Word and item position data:
____
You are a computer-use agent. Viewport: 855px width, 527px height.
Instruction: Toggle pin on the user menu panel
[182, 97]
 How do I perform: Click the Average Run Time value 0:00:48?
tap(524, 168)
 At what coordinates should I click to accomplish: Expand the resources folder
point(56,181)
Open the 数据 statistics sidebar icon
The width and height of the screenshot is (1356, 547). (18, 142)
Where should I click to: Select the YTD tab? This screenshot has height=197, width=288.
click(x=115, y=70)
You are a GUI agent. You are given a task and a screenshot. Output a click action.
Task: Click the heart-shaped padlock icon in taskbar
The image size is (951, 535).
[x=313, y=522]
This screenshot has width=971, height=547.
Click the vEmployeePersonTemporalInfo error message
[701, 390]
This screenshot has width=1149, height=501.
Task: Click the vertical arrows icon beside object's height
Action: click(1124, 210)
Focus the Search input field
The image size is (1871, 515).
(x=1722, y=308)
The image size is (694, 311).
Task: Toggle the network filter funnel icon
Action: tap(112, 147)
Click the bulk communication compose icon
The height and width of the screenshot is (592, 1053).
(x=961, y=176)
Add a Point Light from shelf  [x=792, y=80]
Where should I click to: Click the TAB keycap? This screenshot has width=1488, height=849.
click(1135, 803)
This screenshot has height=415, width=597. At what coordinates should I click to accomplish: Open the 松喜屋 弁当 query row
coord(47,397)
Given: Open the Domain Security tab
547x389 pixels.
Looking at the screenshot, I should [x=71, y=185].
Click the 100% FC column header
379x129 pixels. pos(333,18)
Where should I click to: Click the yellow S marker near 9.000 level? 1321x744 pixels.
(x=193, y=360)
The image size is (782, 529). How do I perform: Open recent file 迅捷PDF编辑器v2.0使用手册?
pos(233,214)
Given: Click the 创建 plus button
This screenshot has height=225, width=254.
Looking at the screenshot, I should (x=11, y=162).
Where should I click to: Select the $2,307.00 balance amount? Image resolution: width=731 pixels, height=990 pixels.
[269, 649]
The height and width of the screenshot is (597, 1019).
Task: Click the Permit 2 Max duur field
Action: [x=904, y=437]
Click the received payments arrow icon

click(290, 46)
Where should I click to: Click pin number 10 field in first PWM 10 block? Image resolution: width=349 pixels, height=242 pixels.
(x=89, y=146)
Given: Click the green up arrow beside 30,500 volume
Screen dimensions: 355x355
____
WHAT YOU HAVE TO DO: Report each line of the records above that contains the word "agent", copying every such line in full.

SOLUTION TO THE EXERCISE:
You are a computer-use agent. Viewport: 855px width, 527px height.
You are a GUI agent. You are given a task and a screenshot. Output a click action.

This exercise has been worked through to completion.